**SOURCE MATERIAL**
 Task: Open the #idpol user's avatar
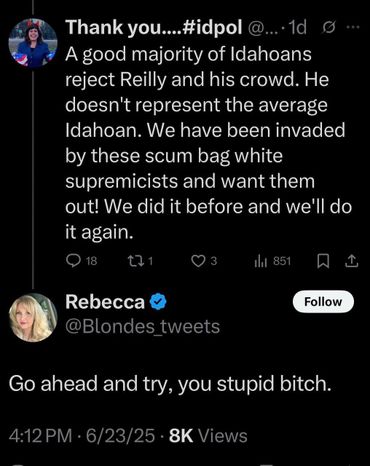pyautogui.click(x=33, y=43)
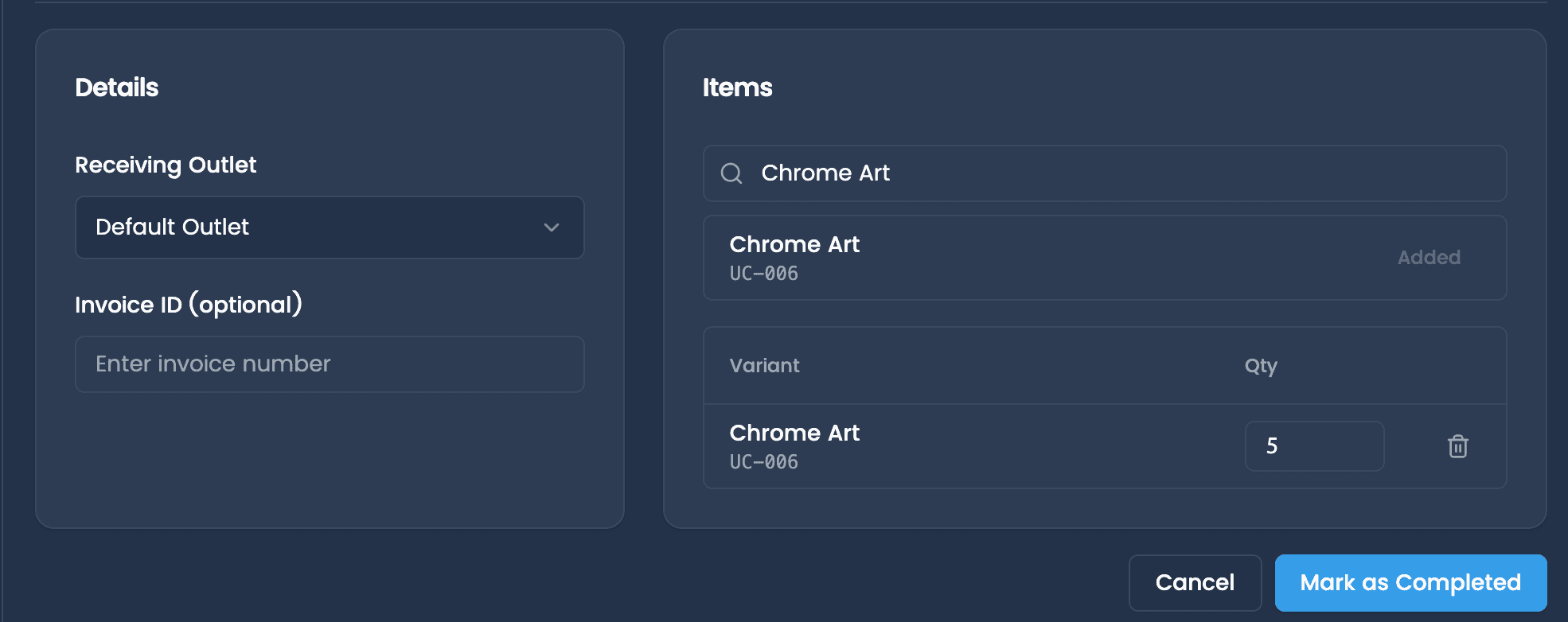Click the Details section heading
Viewport: 1568px width, 622px height.
[x=117, y=87]
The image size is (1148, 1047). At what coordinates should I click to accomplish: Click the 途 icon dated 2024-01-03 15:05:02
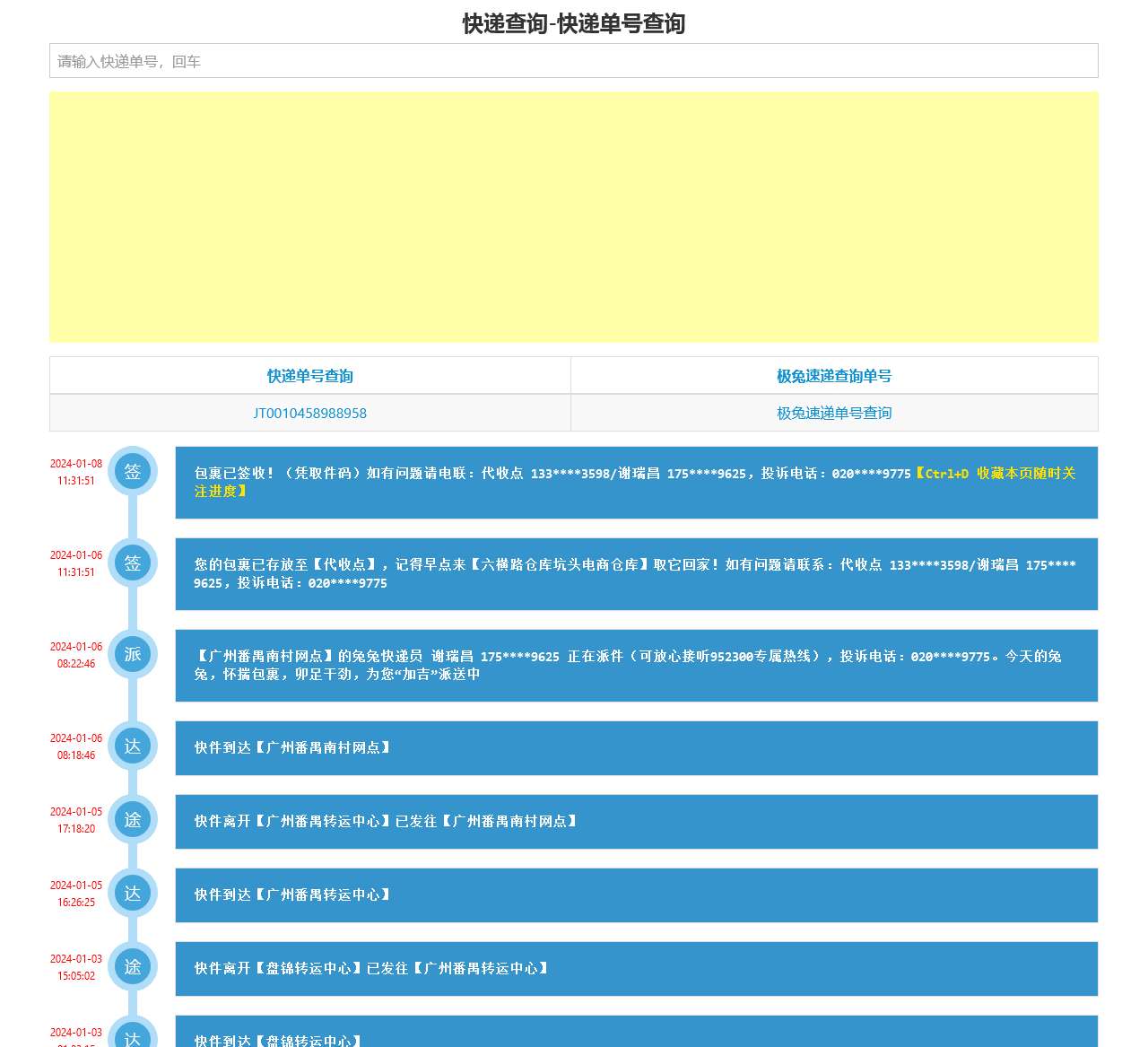[x=133, y=967]
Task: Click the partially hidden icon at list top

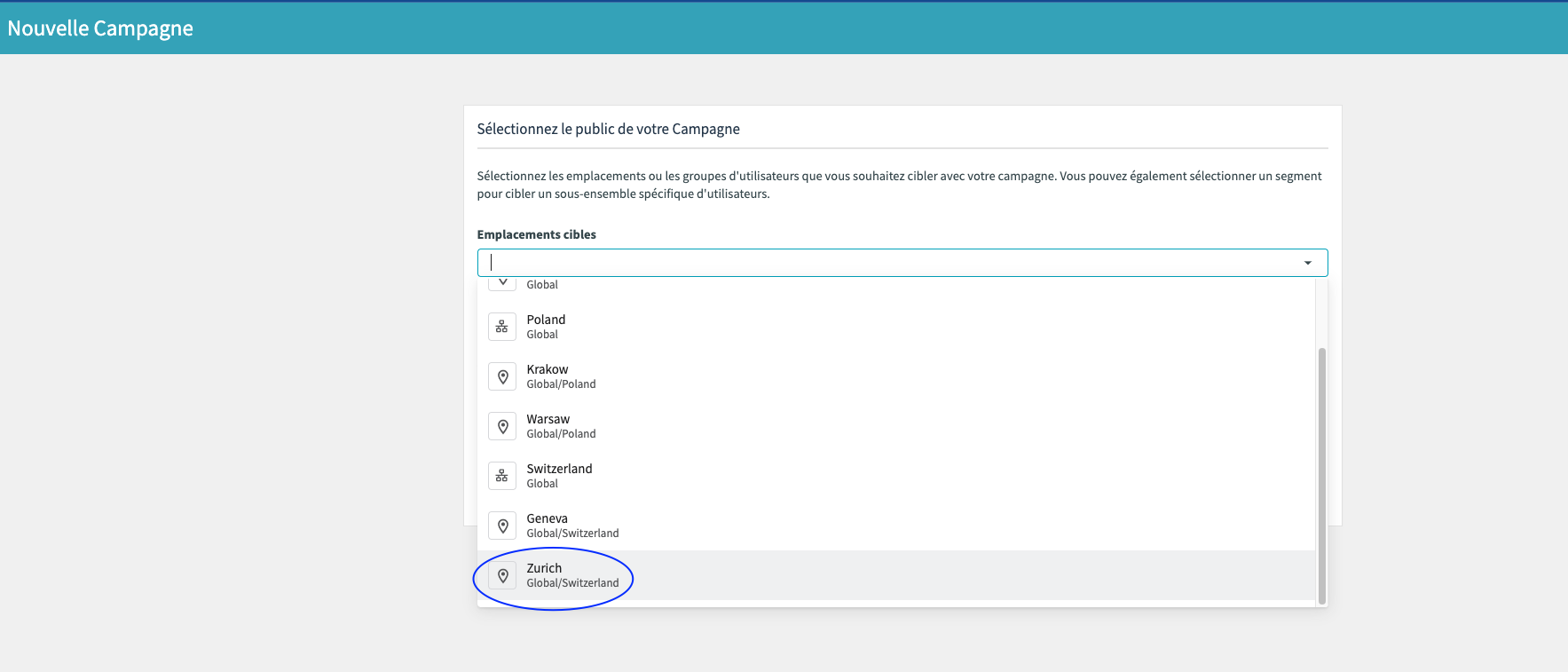Action: pyautogui.click(x=502, y=283)
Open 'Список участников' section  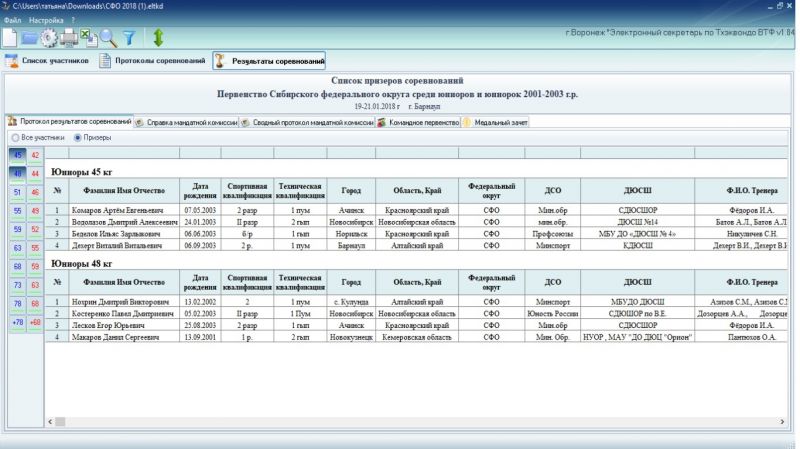click(49, 62)
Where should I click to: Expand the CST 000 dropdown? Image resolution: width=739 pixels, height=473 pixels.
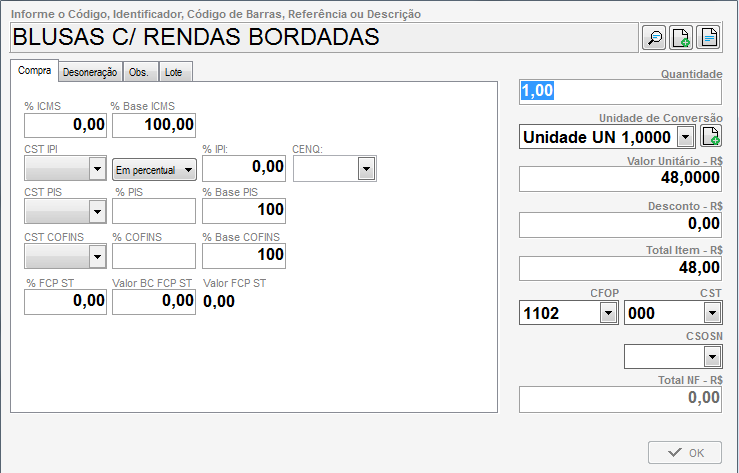(x=711, y=313)
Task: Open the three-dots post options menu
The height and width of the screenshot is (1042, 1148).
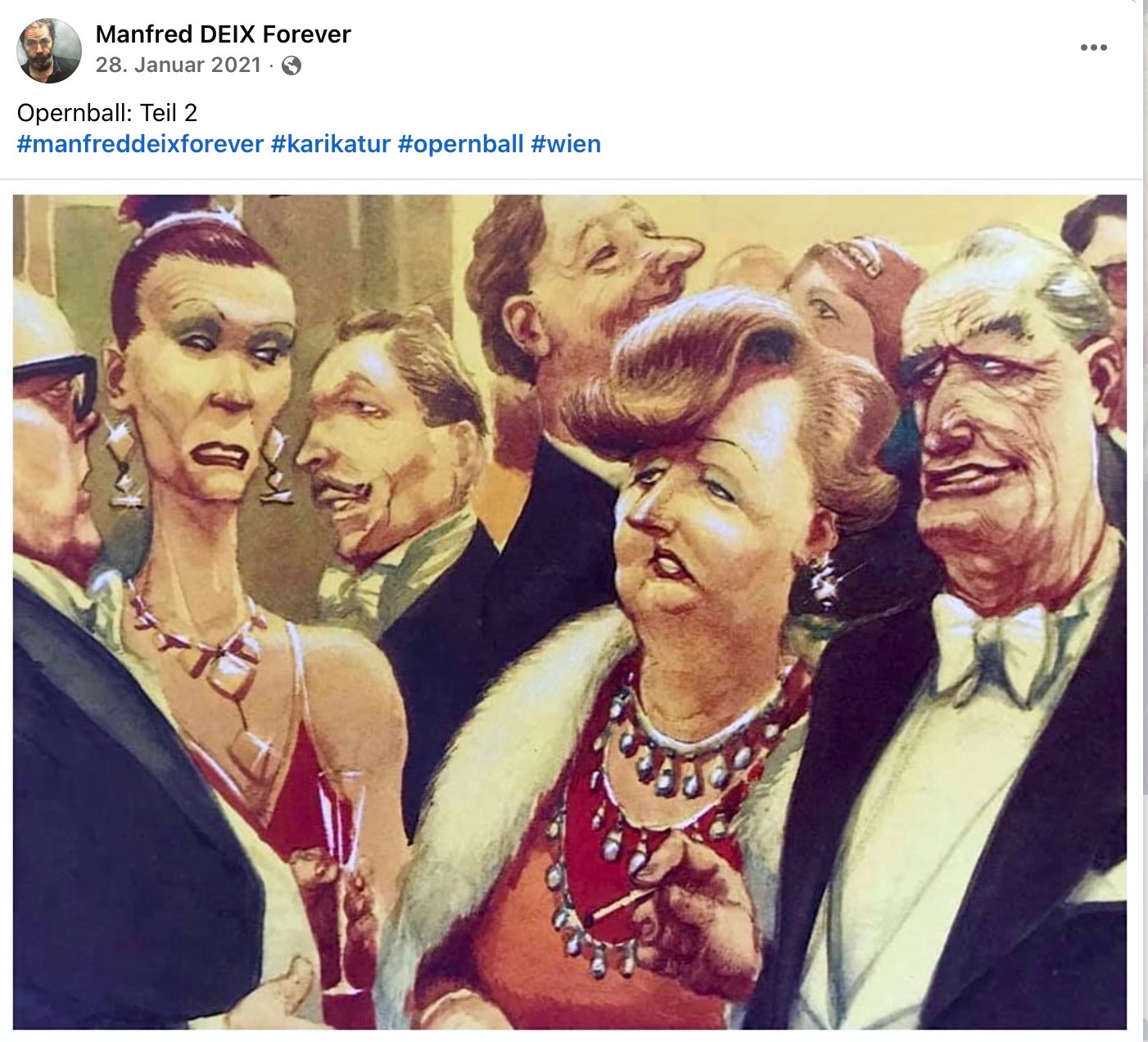Action: click(1093, 47)
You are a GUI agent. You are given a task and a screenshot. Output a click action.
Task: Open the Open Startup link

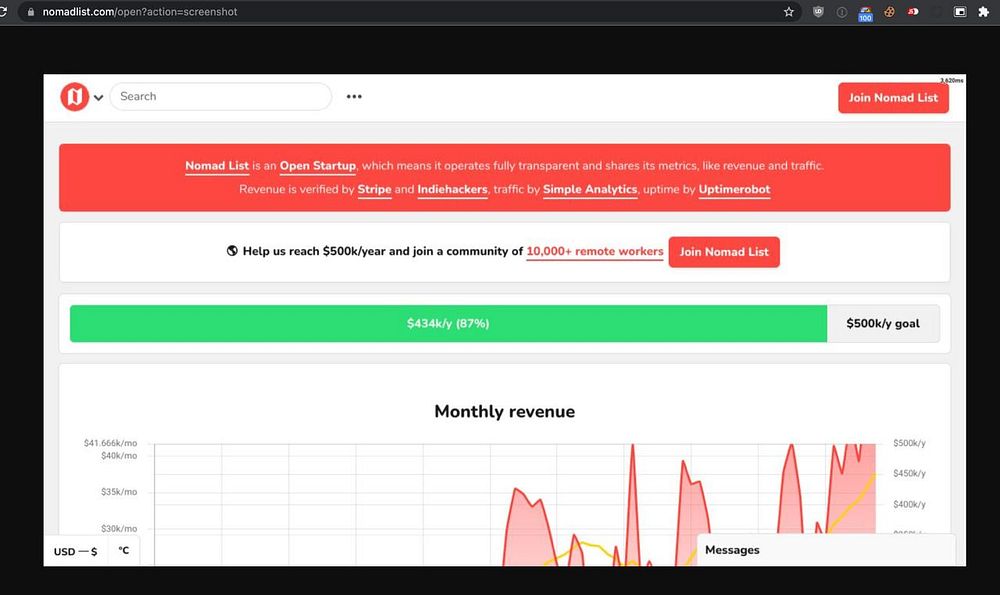318,166
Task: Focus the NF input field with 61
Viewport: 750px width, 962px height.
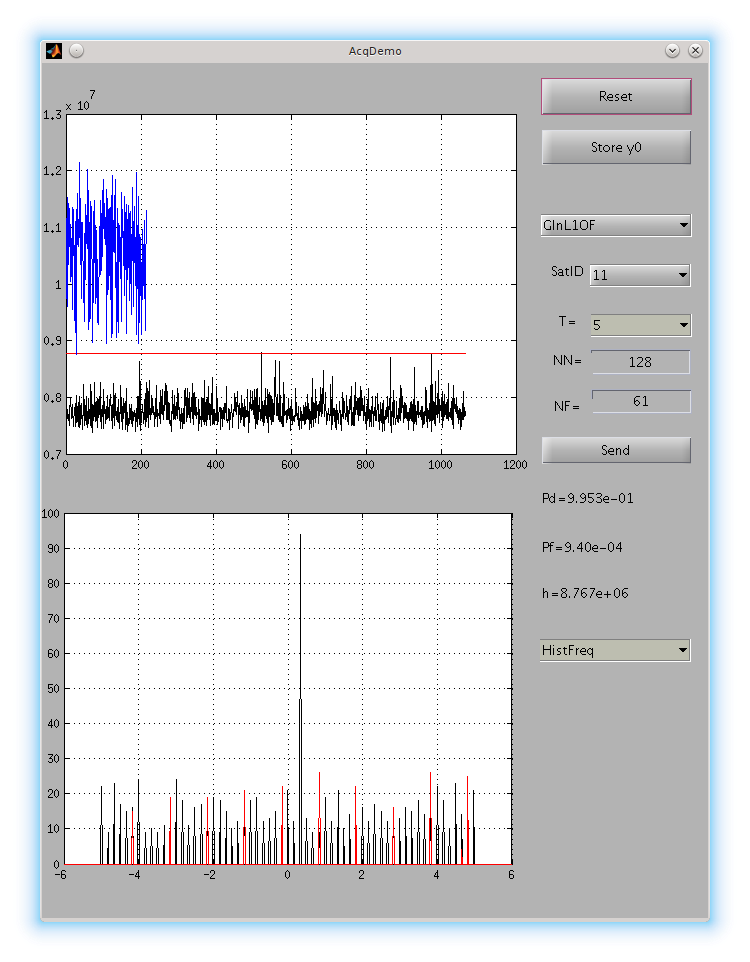Action: tap(640, 401)
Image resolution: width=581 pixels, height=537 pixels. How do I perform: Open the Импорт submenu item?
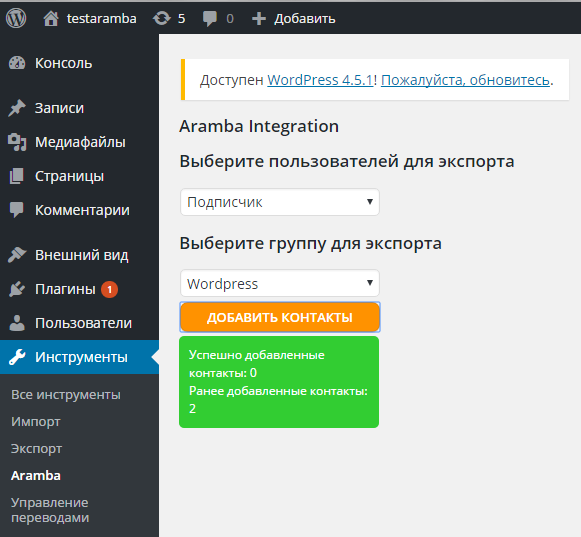(x=36, y=422)
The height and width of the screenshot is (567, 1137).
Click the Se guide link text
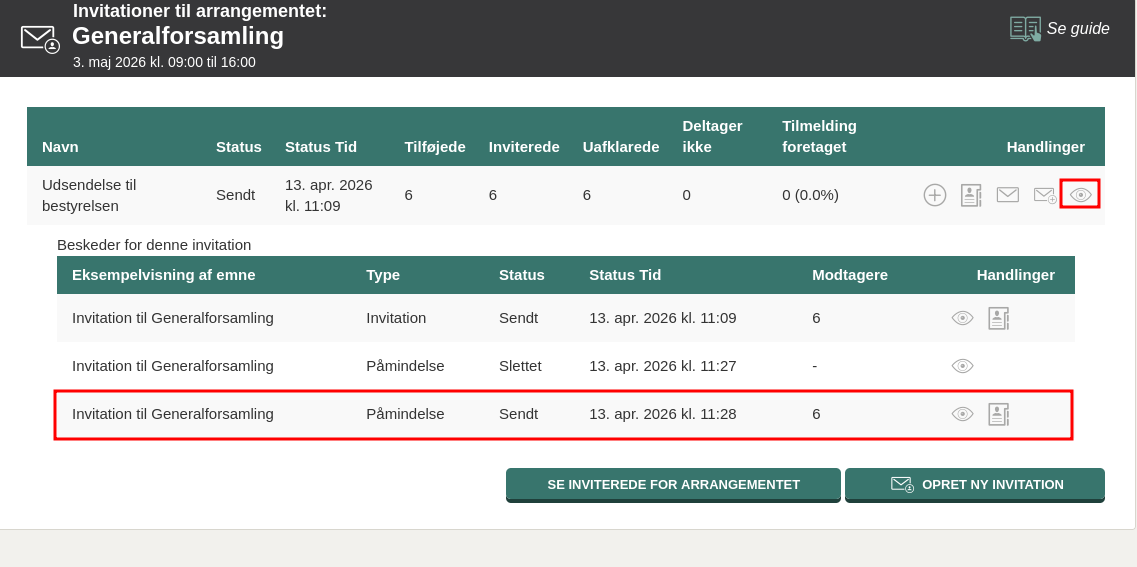tap(1078, 29)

**TASK TO COMPLETE**
The copy must begin with the line containing "The height and width of the screenshot is (1042, 1148).", end with the last line of the material, match each line exactly, and hold no pictures.

**SOLUTION**
The height and width of the screenshot is (1042, 1148).
Action: click(1093, 47)
You are a GUI agent. You are given a task and a screenshot. Output a click action.
Task: Open the Open Startup link

318,166
Task: Focus the NF input field with 61
Viewport: 750px width, 962px height.
Action: tap(640, 401)
Image resolution: width=581 pixels, height=537 pixels. How do I perform: Open the Импорт submenu item?
(x=36, y=422)
The height and width of the screenshot is (567, 1137).
Click the Se guide link text
tap(1078, 29)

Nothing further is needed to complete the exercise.